Ivanishvili left politics after the presidential election in October, 2013. He said in an interview with Kviris Palitra that he thinks the government is really effective and the most effective person in the government is Prime Minister Irakli Gharibashvili.
But his assessment of Margvelashvili, whom he handpicked for the post, is that he became disappointed with him in March this year.
There has been some friction between the president and the prime minister since the split became apparent. One way this manifests itself is that the PM regularly tries to take away some of the president’s powers by going to parliament and amending some law.
Another sign of the division is that the president doesn’t seem to play by the government’s rules, but is going it alone. An example of the latter is Margvelashvili’s decision to attend a climate summit at the United Nations, despite a number of attempts by the government to persuade him not to go. Also the PM is attending the summit, so Georgia will be sending two delegations to the same summit.
In the exclusive interview, the ex-PM said he thinks that if Georgia is a parliamentary republic now, there shouldn’t be any question about who should attend a UN conference. He said that he has seen a list of who will attend the summit and from parliamentary republics it is mostly prime ministers.

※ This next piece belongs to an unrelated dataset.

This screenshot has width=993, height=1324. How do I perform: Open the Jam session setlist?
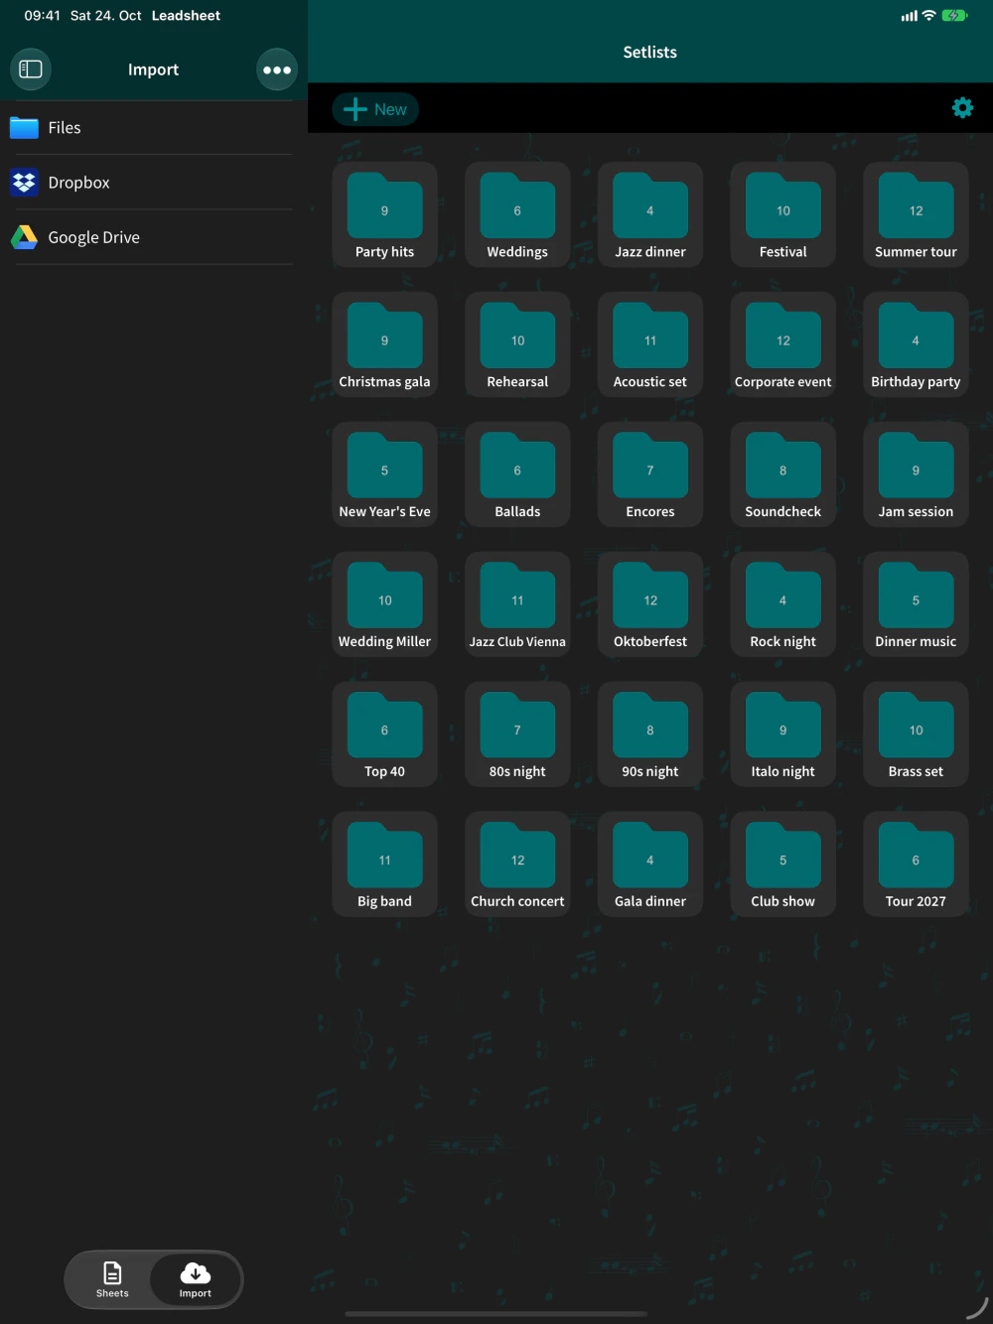916,475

“The meeting from which he [Margvelashvili] got an invitation is a low rank meeting. By the way, last year [Foreign Minister] Panjikidze was also invited to the Climate Change summit, but she didn’t want to go,” Ivanishvili remembered. “[Deputy Foreign Minister] Zalkaliani should have gone, but in the end Panjikidze went there, as she had other business there too, but no-one thought to tell me to go or the president to go there. This is reality.”
He said he thinks that ‘it won’t be beautiful’ to send two delegations from one poor country, but ‘this man’ continues the competition.

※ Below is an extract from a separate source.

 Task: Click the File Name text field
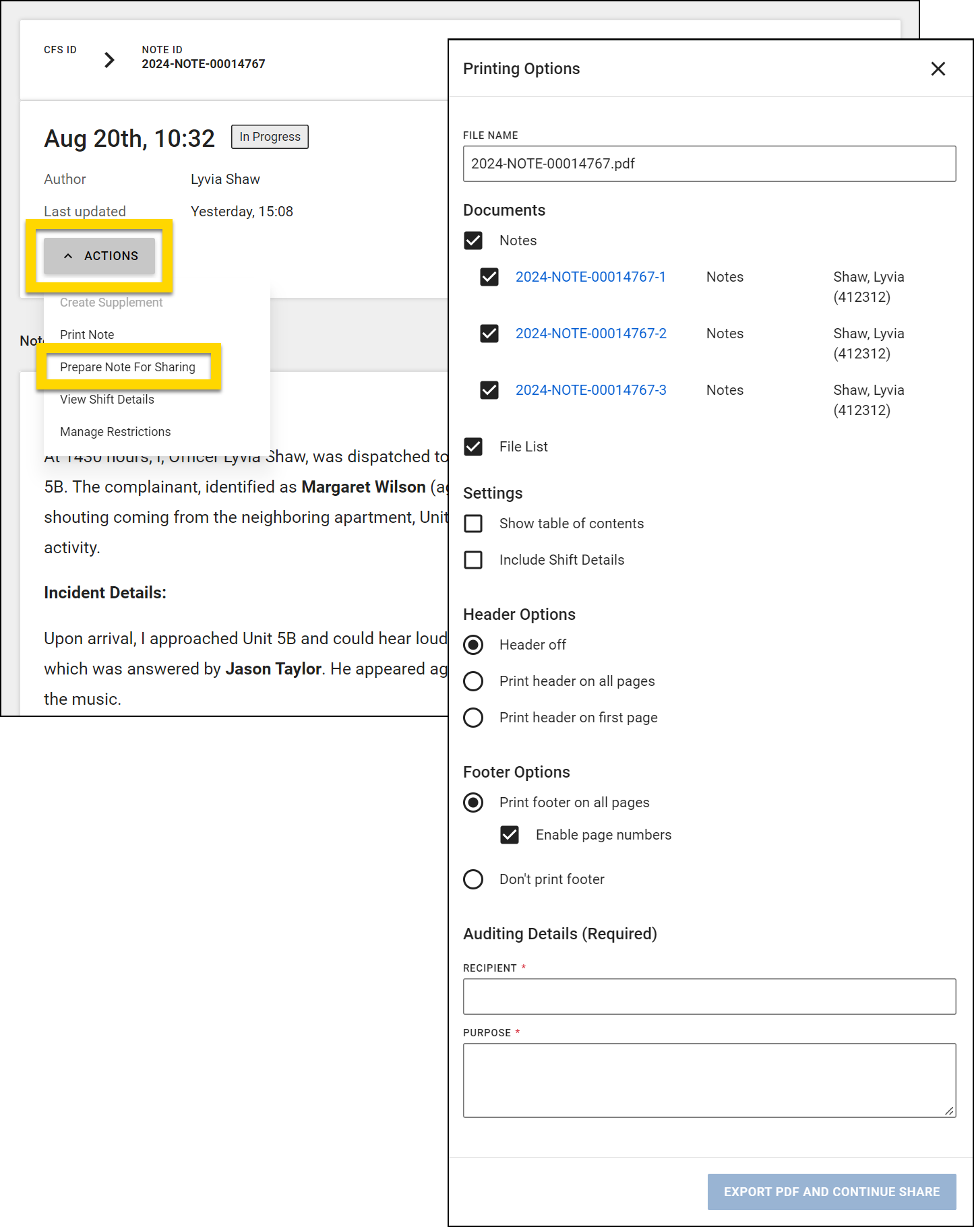[709, 164]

“Isn’t it really simple to see that it is the prerogative of the PM to go there?” he says, adding that a conflict between the president and the PM is will benefit the opposition.
Margvelashvili sees the government as a ‘competitor’, he claimed, and tries to interfere with them, which in the end harms the image of the country. Ivanishvili said he thinks the real competitors are unemployment, territorial integrity issue and foreign policy.

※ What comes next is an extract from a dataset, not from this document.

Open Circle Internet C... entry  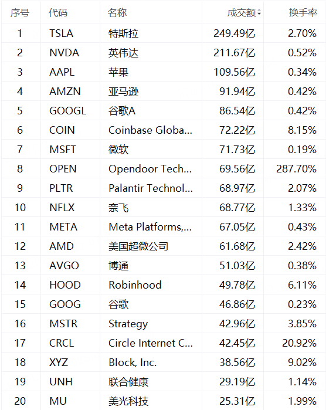click(151, 343)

Again, Ivanishvili recalled Margvelashvili’s decision to move the government office into the president’s palace, which was built by Saakashvili. He criticized the move earlier.
“The government is not guilty when he moved into the palace of the president and never asked any member of the coalition anything, when he knew their negative attitude and he also had a negative attitude to it,” he said. “He barely decided not to veto the draft which he hadn’t even read, didn’t remove status of ‘top secret’ for the Prosecutor’s Office for a month.”
Generally speaking about the executive government, the ex-PM said he thinks it is effective, especially the PM.
Ivanishvili, who brought together the Georgian Dream coalition and in fact formed the whole government, remained prime minister for about a year and then left, but many people think he still remains the real decision-maker in the country and is controlling the government from behind the scenes.